(Beginning of DOCUMENT TEXT)

17. Orange Is The New Black
Year: 2013-2019
Cast: Taylor Schilling, Laura Prepon, Kate Mulgrew, Uzo Aduba, Natasha Lyonne, Samira Wiley, Dascha Polanco, Laverne Cox, Diane Guerrero
Genre: Drama, Comedy
Rating: TV-MA
Runtime: Seasons 1-7: 91 episodes
Created By: Jenji Kohan
Trailer: Watch here
The original hit is still one of the best Netflix has to offer. Kohan’s Weeds follow-up delved into deeper into the world of crime by jumping inside a woman’s prison. A bit of a Trojan Horse, the show initially focused largely on Schilling’s character — a middle class white woman who was in prison on a kind of fluke — but quickly morphed into an ensemble piece about women from all backgrounds and walks of life. Based on Piper Kerman’s memoir, the series continually pushed boundaries, utilizing a format which gave us deeper and deeper backstories into dozens of prisoners that layered a tight, complex plot about these people who all had to live together against their own will. They found love, hate, violence, and grace while rattling their cages.
16. Heartstopper
Year: 2022-present
Cast: Kit Connor, Joe Locke, William Gao, Yasmin Finney, Sebastian Croft, Stephen Fry, and Olivia Colman
Genre:Romantic Comedy, Teen Drama, Coming-of-Age
Rating: TV-MA
Runtime: Seasons 1: 8 episodes
Created By:
Trailer: Watch here
It’s possible you’ve already binged this wildly popular rom-com about a charming outsider named Charlie with a crush on the most popular boy in school, but a second binge will probably be just as refreshing. Like Sex Education before it, Heartstopper wins by treating teens like real human beings with complicated feelings about life and love and sex and friendship and the future. It’s the timeless formula of two polar opposites questioning why they conform to the expectations their peers and parents place on them with a spoonful of will-they-won’t-they updated for a savvy, modern audience. It’s also incredibly sweet, lacing in the prospect of hope and romance amid all the traumatizing growth that seems necessary to break away from the small-minded world.

(End of DOCUMENT TEXT)
(Beginning of DATA FOR ANALYSIS)

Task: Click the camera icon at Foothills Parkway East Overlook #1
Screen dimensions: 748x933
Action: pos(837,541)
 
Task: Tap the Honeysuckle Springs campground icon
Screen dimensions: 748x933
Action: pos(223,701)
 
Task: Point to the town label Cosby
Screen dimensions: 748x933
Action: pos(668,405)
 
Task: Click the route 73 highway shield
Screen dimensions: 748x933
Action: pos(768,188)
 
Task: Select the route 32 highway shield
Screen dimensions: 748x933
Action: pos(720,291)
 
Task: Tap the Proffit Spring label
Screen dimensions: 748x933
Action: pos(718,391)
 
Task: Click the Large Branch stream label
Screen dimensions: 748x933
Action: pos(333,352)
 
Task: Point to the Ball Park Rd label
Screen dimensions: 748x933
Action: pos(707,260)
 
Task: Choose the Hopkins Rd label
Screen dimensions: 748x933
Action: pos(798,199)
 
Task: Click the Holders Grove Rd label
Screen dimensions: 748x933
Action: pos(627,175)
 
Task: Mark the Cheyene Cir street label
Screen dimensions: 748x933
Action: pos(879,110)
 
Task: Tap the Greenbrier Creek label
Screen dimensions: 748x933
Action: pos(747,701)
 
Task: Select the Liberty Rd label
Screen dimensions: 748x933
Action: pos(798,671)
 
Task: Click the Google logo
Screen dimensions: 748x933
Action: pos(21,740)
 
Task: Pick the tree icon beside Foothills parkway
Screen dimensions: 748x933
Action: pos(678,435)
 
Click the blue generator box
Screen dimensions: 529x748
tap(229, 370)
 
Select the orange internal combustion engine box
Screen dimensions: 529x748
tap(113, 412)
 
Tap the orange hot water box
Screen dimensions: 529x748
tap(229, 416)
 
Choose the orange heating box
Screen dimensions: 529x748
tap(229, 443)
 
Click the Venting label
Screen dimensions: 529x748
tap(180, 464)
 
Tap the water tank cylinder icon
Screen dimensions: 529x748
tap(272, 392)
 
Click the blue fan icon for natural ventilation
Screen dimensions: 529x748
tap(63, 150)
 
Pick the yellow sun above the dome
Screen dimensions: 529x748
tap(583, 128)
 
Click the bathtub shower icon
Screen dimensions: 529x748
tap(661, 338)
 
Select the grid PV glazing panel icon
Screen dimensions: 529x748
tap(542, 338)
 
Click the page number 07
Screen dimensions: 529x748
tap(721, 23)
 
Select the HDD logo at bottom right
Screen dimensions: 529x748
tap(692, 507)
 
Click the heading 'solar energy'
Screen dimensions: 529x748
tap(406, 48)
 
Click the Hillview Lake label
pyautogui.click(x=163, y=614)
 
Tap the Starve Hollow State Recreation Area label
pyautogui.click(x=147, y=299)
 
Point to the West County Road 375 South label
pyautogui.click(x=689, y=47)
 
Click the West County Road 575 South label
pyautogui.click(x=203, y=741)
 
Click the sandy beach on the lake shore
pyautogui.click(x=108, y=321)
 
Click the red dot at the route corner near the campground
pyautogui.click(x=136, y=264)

(End of DATA FOR ANALYSIS)

WORK TASK 1: According to the TV series list, whose memoir is Orange Is The New Black based on?
WORK TASK 2: Write the next part of the TV series list, picking up after its final sentence.
The data after the TV series list is separate material and has no connection to it.

WRITTEN REPLY 1: Piper Kerman's memoir.

WRITTEN REPLY 2:
15. You
Year: 2018-present
Cast: Penn Badgley, Elizabeth Lail, Zach Cherry, Shay Mitchell, Victoria Pedretti
Genre: Drama, Thriller
Rating: TV-MA
Runtime: Seasons 1-3: 30 episodes
Created By: Greg Berlanti, Sera Gamble
Trailer: Watch here
The hit show that dares to ask the question: “Is it okay for me to like this?” Based on Caroline Kepnes book series, the show stars Badgley as a handsome, charismatic stalker sometimes named Joe who…we’re supposed to root for? It’s gross and manipulative and so, so, so compelling. It’s Talented Mr. Ripley run through the romance ringer where the narrator’s voice in our heads is the man of many names who should really be in prison. The magic of the series is in watching this American psycho get away with following his worst impulses while surrounded by an enthusiastic cast of characters (some of whom are just as bad as he is). The fourth season lands February 9th, and it very well could run as long as “Joe” can. Even then, jail probably wouldn’t put an end to the show’s potential.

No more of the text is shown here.